It Was Never Burnout: The Word Physicians Wish the Public Would Stop Using
By the MedStory News Editorial Staff | Expert commentary from Dr. Tonie Reincke, MD, Interventional Radiology
Inside American medicine, a quiet but increasingly insistent rebellion is taking shape — not against long hours or administrative burdens, but against the very language used to describe what physicians are suffering. The word "burnout," once considered a sufficient diagnosis for a profession in distress, is now drawing sharp pushback from clinicians who argue it fundamentally mischaracterizes the wound. What many physicians are experiencing, they say, isn't exhaustion. It's moral injury: the sustained psychological damage that accumulates when a practitioner is forced, repeatedly and systematically, to act in ways that violate their core commitment to patient care.
Dr. Tonie Reincke, an interventional radiologist who left a large institutional practice to open her own private clinic in 2021, knows the distinction intimately. For her, the breaking point wasn't the workload. It was the moment her practice was acquired by a private equity firm — a transaction she had no voice in — and the institutional priorities quietly but unmistakably shifted. "Being bought out by private equity — not my vote — and told to implement treatments that were clearly motivated purely by metrics and profit," she said, describing the circumstances that ultimately drove her to chart a different course. "Which is why I had been quietly saving to start my private practice in 2021. No regrets."
That phrase — "not my vote" — carries more weight than it might initially suggest. Moral injury in medicine is frequently rooted not just in what physicians are asked to do, but in the profound loss of agency over how care is delivered. When the financial logic of a health system overrides clinical judgment, physicians are left holding a contradiction they cannot resolve: they have taken an oath to act in a patient's best interest, while institutional structures compel them toward a different calculus entirely. Researchers studying physician distress have increasingly argued that framing this experience as burnout — a term that implies the problem originates within the individual — obscures the structural and ethical dimensions of the harm.
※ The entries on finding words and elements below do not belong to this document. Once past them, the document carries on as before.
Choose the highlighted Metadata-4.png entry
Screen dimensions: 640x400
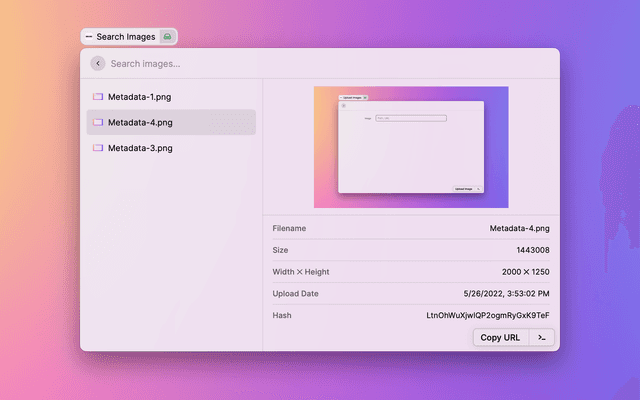click(x=140, y=122)
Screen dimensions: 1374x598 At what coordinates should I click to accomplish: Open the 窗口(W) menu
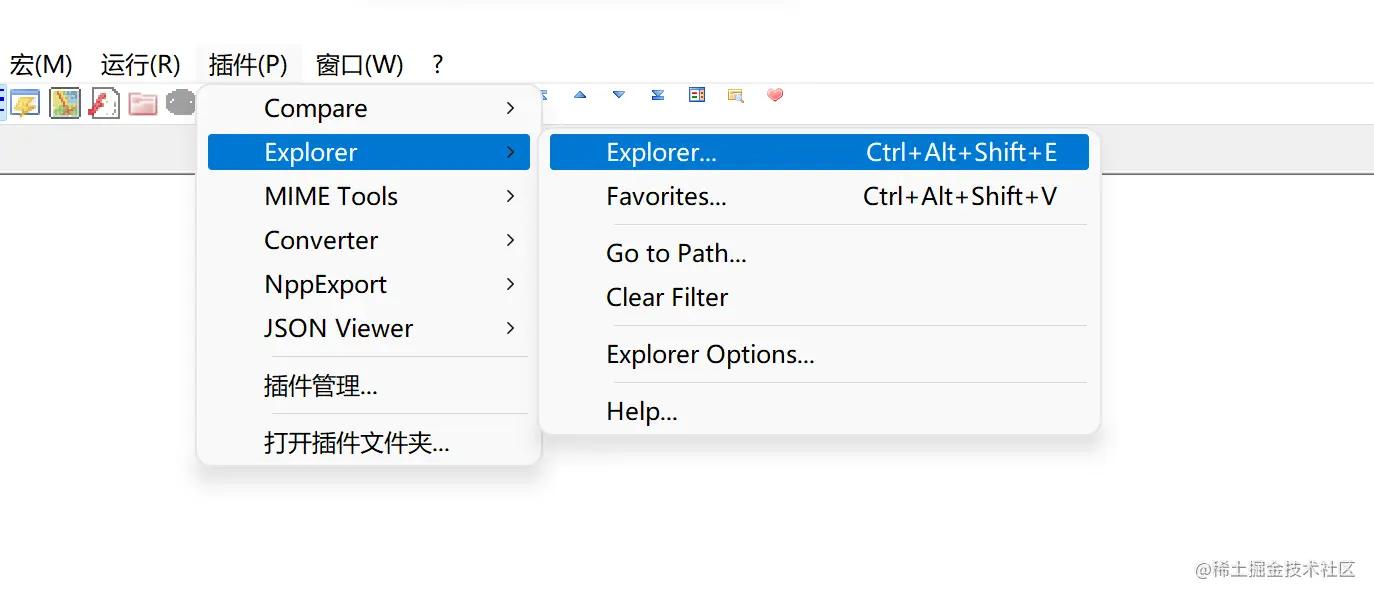pyautogui.click(x=359, y=65)
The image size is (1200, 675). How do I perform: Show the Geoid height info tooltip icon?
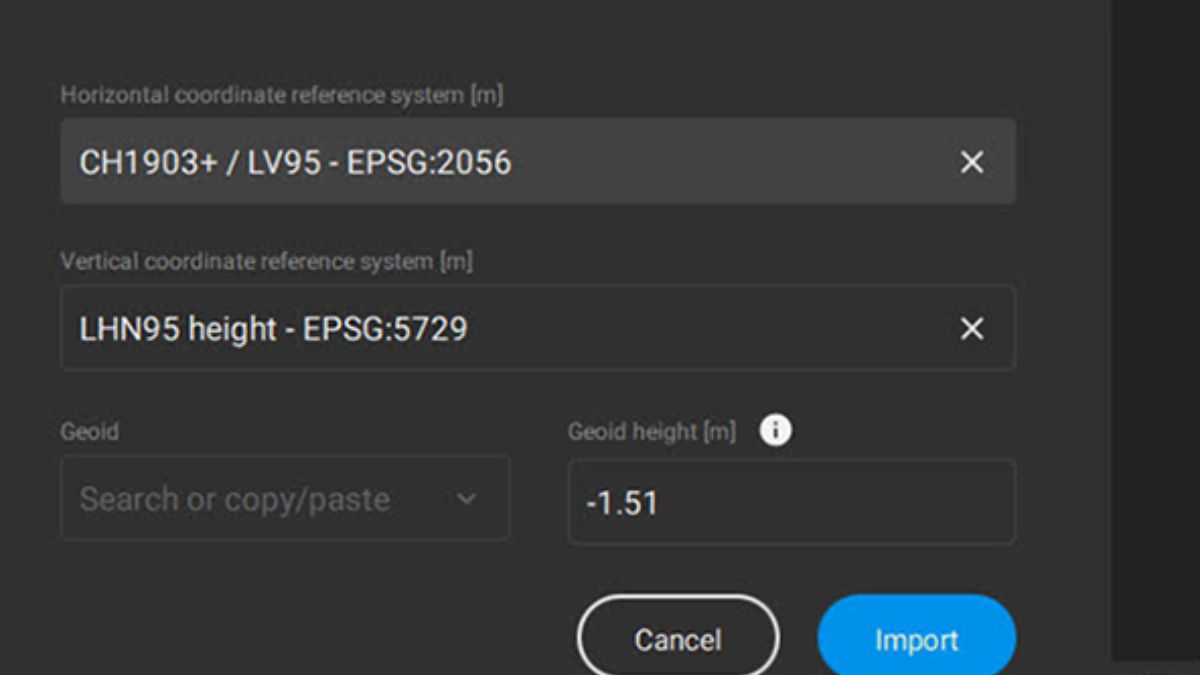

The private equity question sits at the center of this crisis in ways the broader public is only beginning to understand. Over the past decade, private equity acquisition of physician practices has accelerated dramatically across specialties, including radiology, dermatology, emergency medicine, and gastroenterology. Critics argue that the model's fundamental incentive structure — maximizing returns over a compressed investment horizon — is incompatible with the ethical obligations of medical practice. For physicians caught inside these arrangements, the daily experience of that incompatibility is not merely frustrating. It is, in the language of moral psychology, injurious.
Dr. Reincke's decision to build independent from that system reflects a response that more physicians are beginning to consider, even as the financial and logistical barriers to private practice remain formidable. Her trajectory raises a pointed question that the industry has been slow to answer honestly: when talented, experienced clinicians feel compelled to exit institutional medicine to practice with integrity, what does that signal about the institutions themselves? The question is not rhetorical. It is a diagnostic one — and the answer carries implications for patients, policymakers, and the long-term sustainability of the physician workforce.
Addressing moral injury in medicine will require more than wellness programs or resilience training, the standard institutional responses that many physicians now greet with undisguised frustration. It demands a structural reckoning with the conditions that create the injury in the first place: ownership models that subordinate clinical judgment to investor returns, productivity metrics that reduce patient encounters to billable units, and a regulatory environment that has struggled to keep pace with the corporatization of care. Until those conditions change, physicians like Dr. Reincke will continue to face a choice that no one in medicine should have to make — between the system and their patients.